No one bothered to inform the architect.

Over the summer Ryerson scored world-renowned Santiago Calatrava, designer of Toronto’s BCE Place Galleria and many other international structures, to make his mark on campus.

Proposals were submitted, meetings were held, nearby residents’ concerns were allayed, and Ryerson’s administration received the first of several models of the building that will soon make the intersection of Church and Gould Streets a landmark in downtown Toronto.

It was beautiful—all curving lines and airy atmosphere—except for the niggly little fact that the building’s spiralling tower couldn’t be built where Calatrava envisioned it.

You see, in an effort to placate the concerns of the Merchandise Building dwellers, who are justifiably worried that classes of students would be peering into their living room windows, Calatrava placed the main tower of the centre for computing and engineering on land Ryerson doesn’t even own. The structure stood tall and proud on the gas station at the corner of Church and Dundas Streets.

Plus Calatrava’s $90-million design, as creative and original as it was, stood $25-million over Ryerson’s budgeted $65-million price tag.

Back to the drawing table for Calatrava, who managed to pare the price down to a mere $79-million (and move the tower, now vertebrae-inspired, on to school property.)

Has no one bothered to tell the architect there are certain things you can’t do as a publicly funded Ontario university? Spending the government’s SuperBuild money on a building that will churn out high-demand technology workers: good.

Spend tens of millions of dollars you don’t have on a really big, really showy, really pretty building: bad.

And so Calatrava’s back behind his desk in Switzerland, hatching plans for the most anticipated structure in Ryerson’s building spree. Too bad the school already spent the whole summer looking at models of something they had no intention of building.

It’s this kind of process that will keep students dodging cranes and forklifts for at least the next three years.
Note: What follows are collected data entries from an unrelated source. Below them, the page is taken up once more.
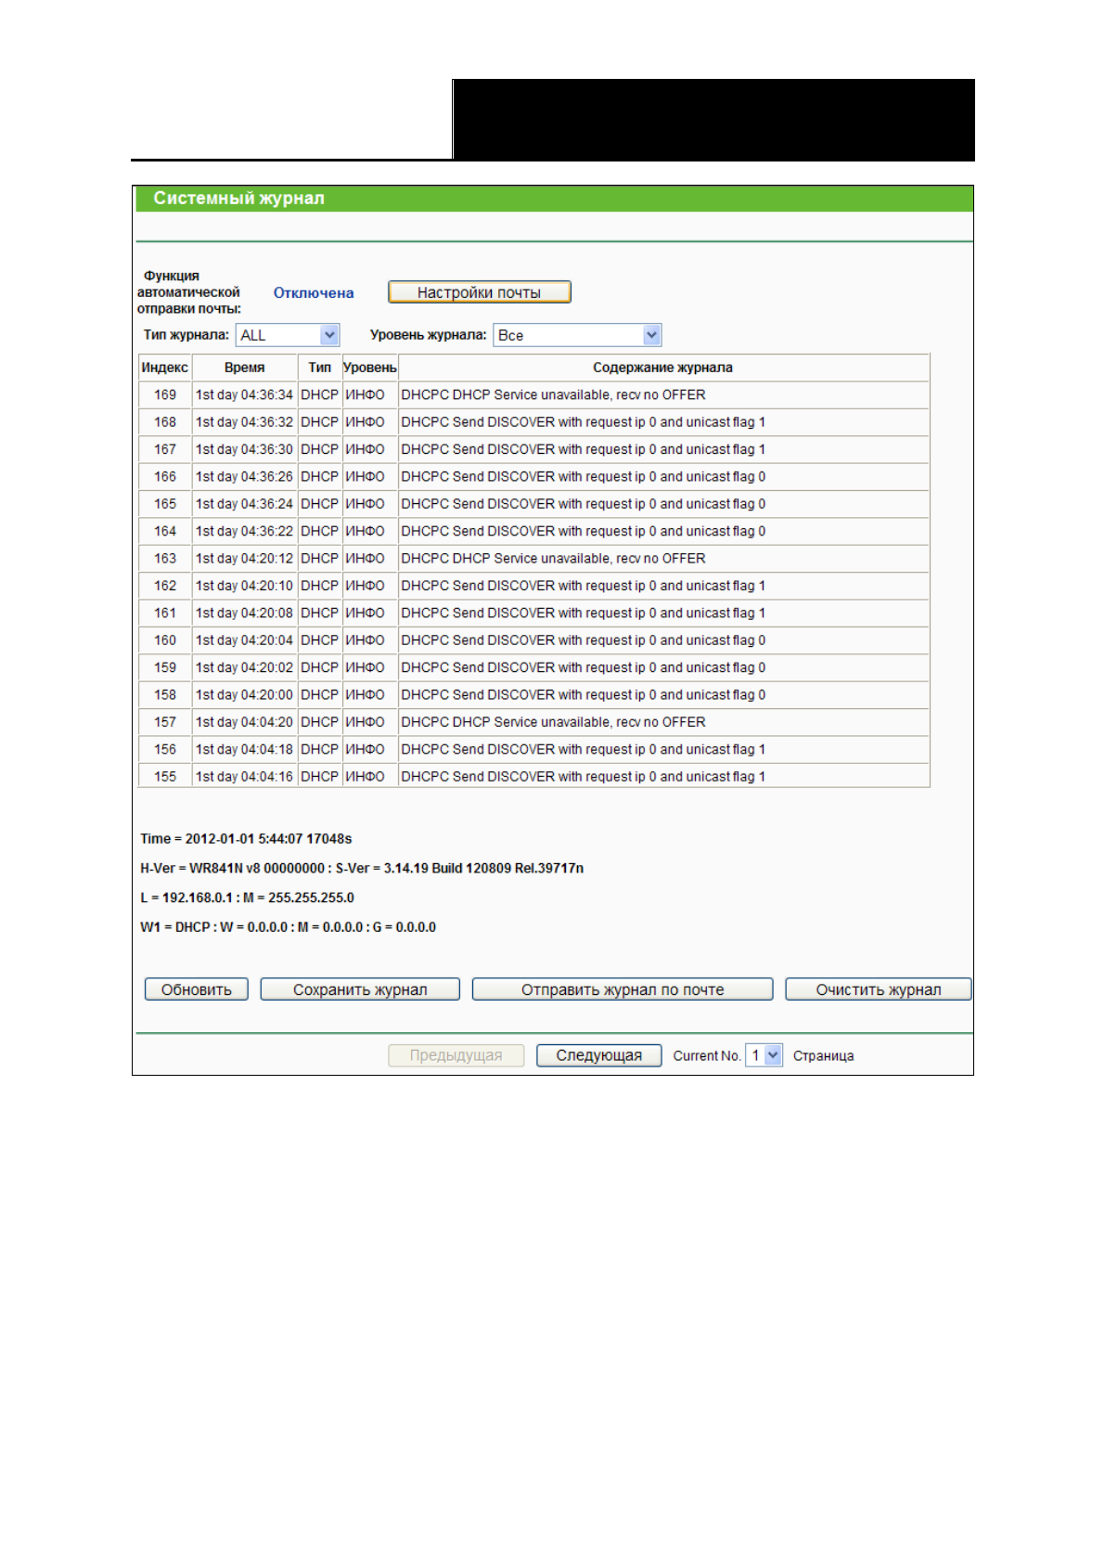Image resolution: width=1105 pixels, height=1563 pixels.
Task: Click the Содержание журнала column header
Action: click(662, 368)
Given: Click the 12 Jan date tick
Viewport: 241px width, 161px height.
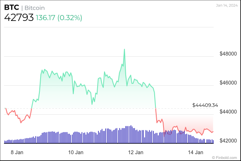Looking at the screenshot, I should [x=136, y=152].
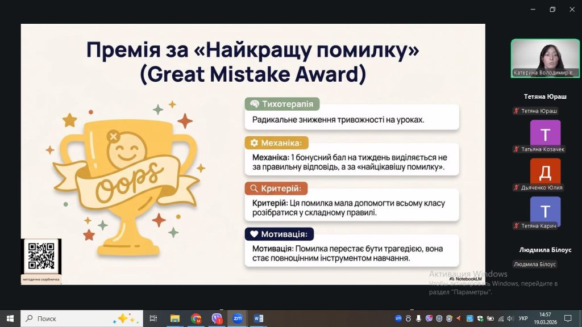Open Viber from the taskbar
The height and width of the screenshot is (327, 582).
point(217,318)
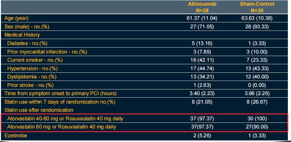Select the Hypertension row label
The width and height of the screenshot is (291, 142).
[32, 68]
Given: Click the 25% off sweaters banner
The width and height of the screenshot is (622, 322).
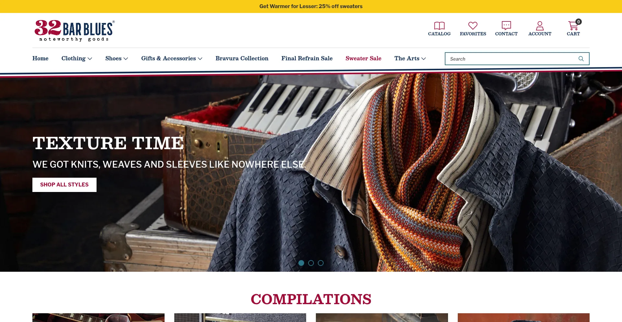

As optimistic as everyone sounds right now about Ryerson getting three projects approved under the Ontario government’s SuperBuild fund, no one’s talking about what a mess the campus will be at it mushrooms faster than a suburban subdivision.

Ryerson’s campus is tiny. Having three new buildings in the works, two buildings set for extensive renovations and the southern part of campus already looking like a wasteland, as construction delays slow down the Yonge-Dundas redevelopment, is bound to make life unpleasant.

With construction inflation already around one per cent a month, and so many interests to please (à la Calatrava design), the easy part now is asking for the money to fund all the projects—the job of the school’s university advancement office.

The hard part will be for the planning office that has to find the perfect architect to design the structure that will make everyone happy, on a deadline manageable by the right project manager, with a contractor who will work with the school’s budget—all five times over.